Pam Harrison

October 21, 2011

October 21, 2011 (Montreal, Quebec) — A mutation in the interleukin-36 receptor antagonist (IL-36Ra) has been identified as a cause of the unregulated secretion of inflammatory cytokines and generalized pustular psoriasis (GPP) by a multicenter consortium.

Their research was presented here at the 12th International Congress of Human Genetics and the 61st American Society of Human Genetics Annual Meeting.

Asma Smahi, PhD, from Hôpital Necker-Enfants Malades, Paris, France, and colleagues identified a highly significant linkage to an interval of 1.2 Mb on chromosome 2q13-q14.1, as well as a homozygous missense mutation in the IL-36Ra, an antiinflammatory cytokine gene.

"We performed homozygosity mapping and direct sequencing on 9 Tunisian multiplex families with autosomal recessive GPP," Dr. Smahi reported, "and results reveal a key role for IL-36Ra-regulated autoinflammation in the pathogenesis of GPP via unregulated IL-1 family inflammatory cytokine secretion in the skin."

Chromosome Region Pinpointed

As Dr. Smahi told Medscape Medical News, they first identified a chromosome region in which the mutation was implicated, and then sequenced the gene located in that region. "What we found specifically was a mutation in the gene that encodes for the IL-36Ra, and in vitro studies on keratinocytes from our patients showed that this mutation was responsible for loss of function of this receptor."

Because this receptor functions as an inhibitor, "inflammation is not regulated," she added, "and this leads to GPP and potentially other forms of psoriasis."

Importantly, a separate group of researchers from London have identified another mutation in the same gene in another group of families with GPP living in the United Kingdom — suggesting that there is a common pathway giving rise to GPP, and psoriatic diseases in general.

These observations could have direct therapeutic implications. As Dr. Smahi explained, they previously identified another autoinflammatory syndrome — deficiency of IL-1 Ra, which has been shown to respond to treatment with a targeted IL-1 Ra, restoring the phenotype in patients with this deficiency.

"This gives us good reason to believe that IL-36Ra treatment will restore the impaired function of this receptor [giving rise to GPP] and stop the upregulation of inflammatory cytokines," she said.

Hervé Bachelez, MD, PhD, from teh service de dermatologie, Hôpital Saint-Louis, Paris, France, told Medscape Medical News that from its initial description in 1910, the GPP form of psoriasis has been shown to be a rare, life-threatening variant displaying a filiation with plaque-type psoriasis — the most frequent form of psoriasis — with which it is combined in a single patient in roughly one quarter of cases.

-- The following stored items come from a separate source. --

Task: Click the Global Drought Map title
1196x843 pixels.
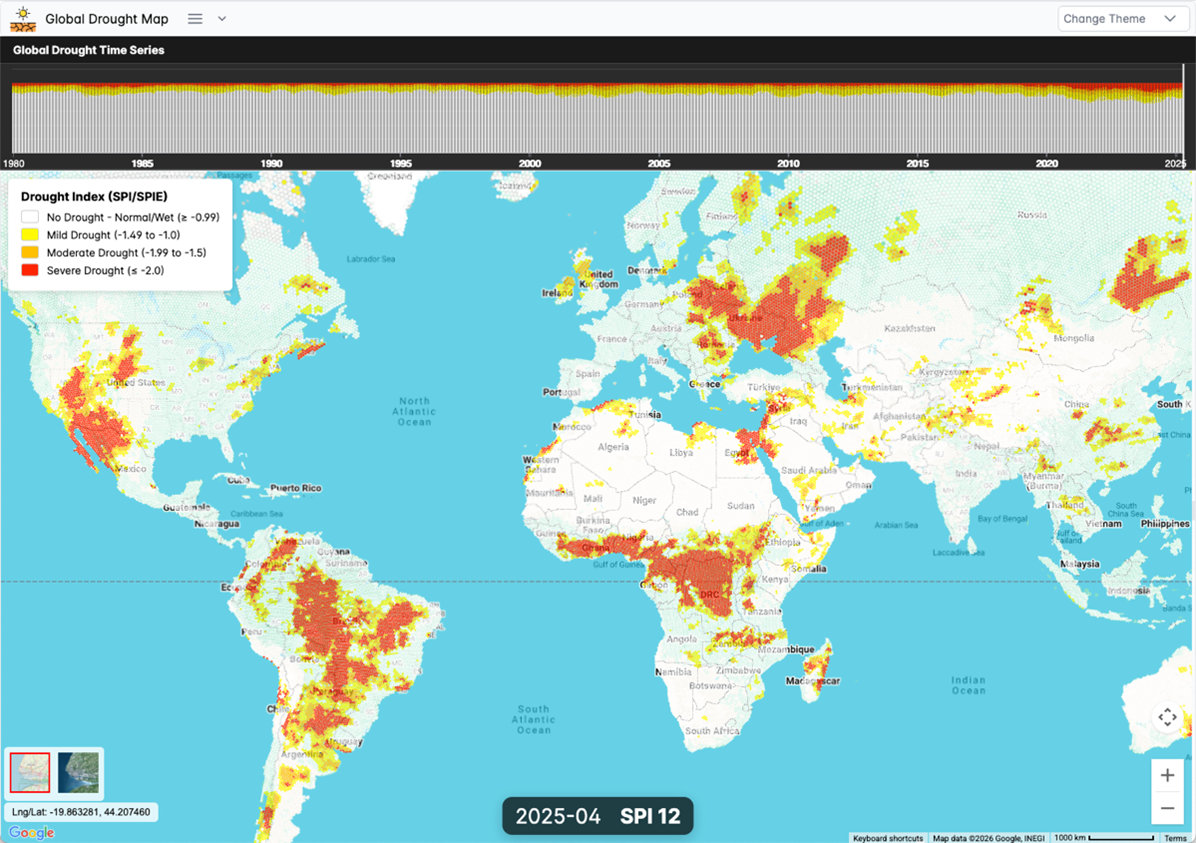Action: 107,19
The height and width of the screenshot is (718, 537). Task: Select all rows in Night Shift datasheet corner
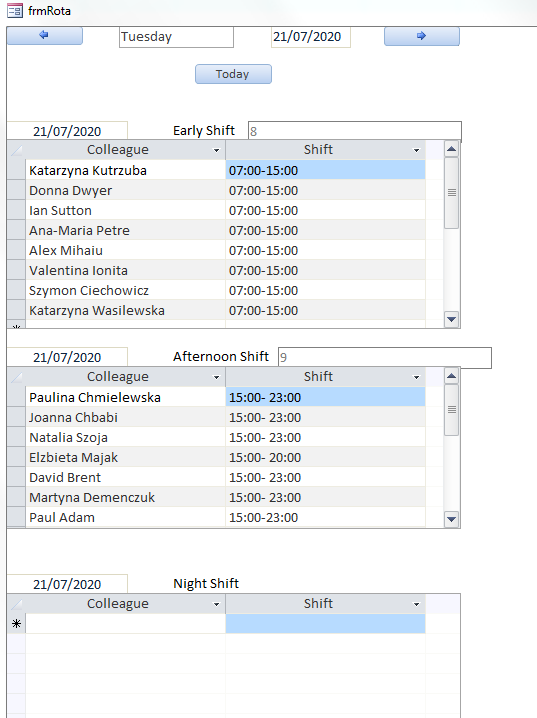tap(16, 604)
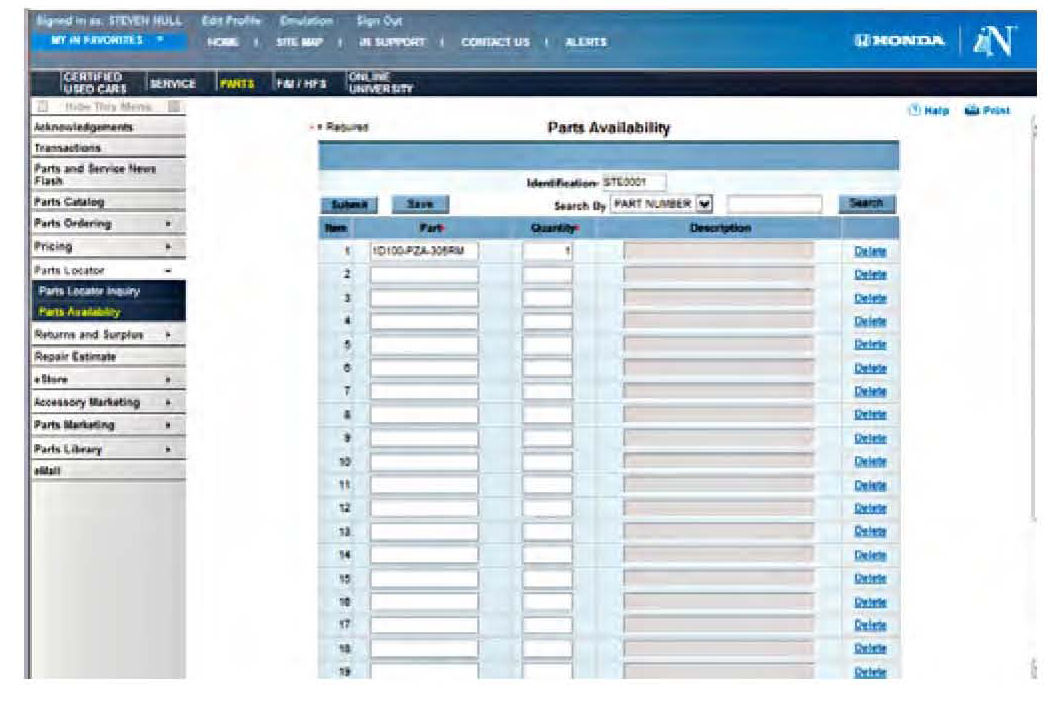
Task: Click the iN logo icon
Action: click(994, 41)
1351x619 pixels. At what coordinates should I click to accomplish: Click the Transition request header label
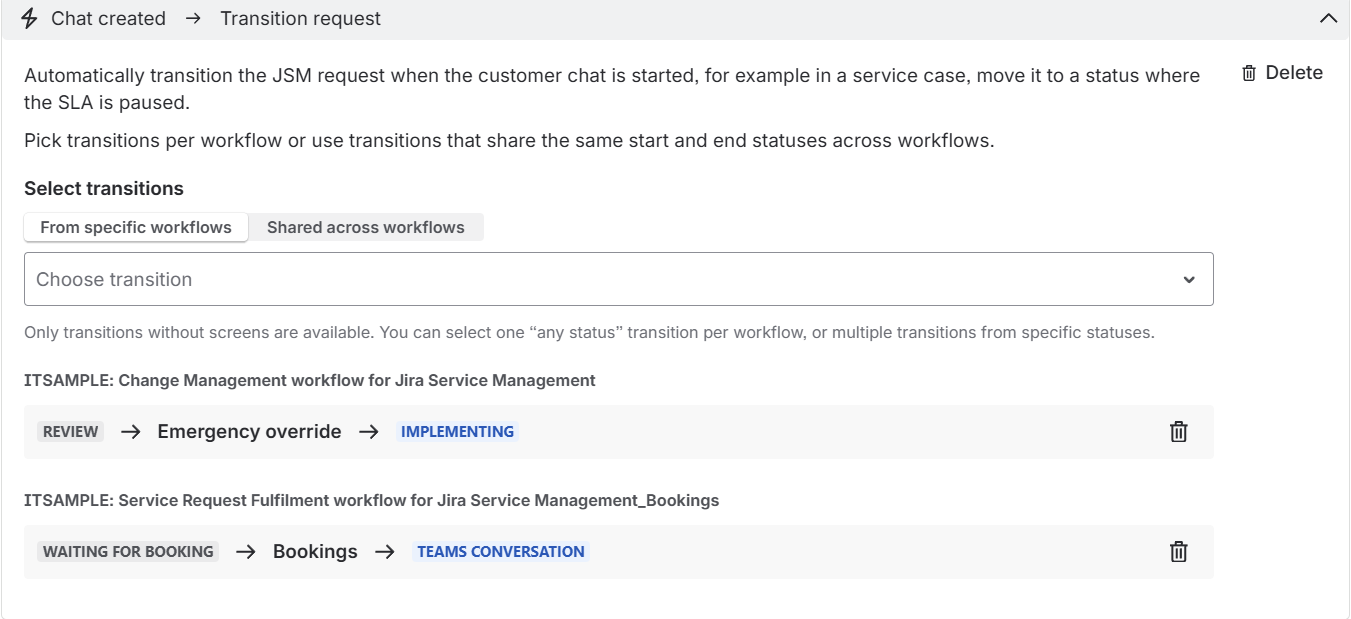pyautogui.click(x=300, y=19)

"Likewise, studying genetic and molecular mechanisms underlying these rare variants may identify new key pathogenic mechanisms and therapeutic targets shared by GPP and plaque-type psoriasis (also called psoriasis vulgaris)," he said. Our results and those from the London team support the therapeutic targeting of the IL-36 receptor pathway as an appealing strategy in familial and sporadic cases of GPP, he explained.

Furthermore, Dr. Bachelez added, even though genetic abnormalities of IL-Ra have not been shown in patients with psoriasis vulgaris so far, "there have been convincing demonstrations that both IL-36 and its receptor are activated in psoriatic plaques from patients with psoriasis vulgaris. Altogether, these recent insights emphasize the key role of innate immunity in psoriatic inflammation."

Dr. Smahi and Dr. Bachelez have disclosed no relevant financial relationships.

12th International Congress of Human Genetics (ICHG) and the 61st American Society of Human Genetics (ASHG) Annual Meeting: Abstract 63. Presented October 12, 2011.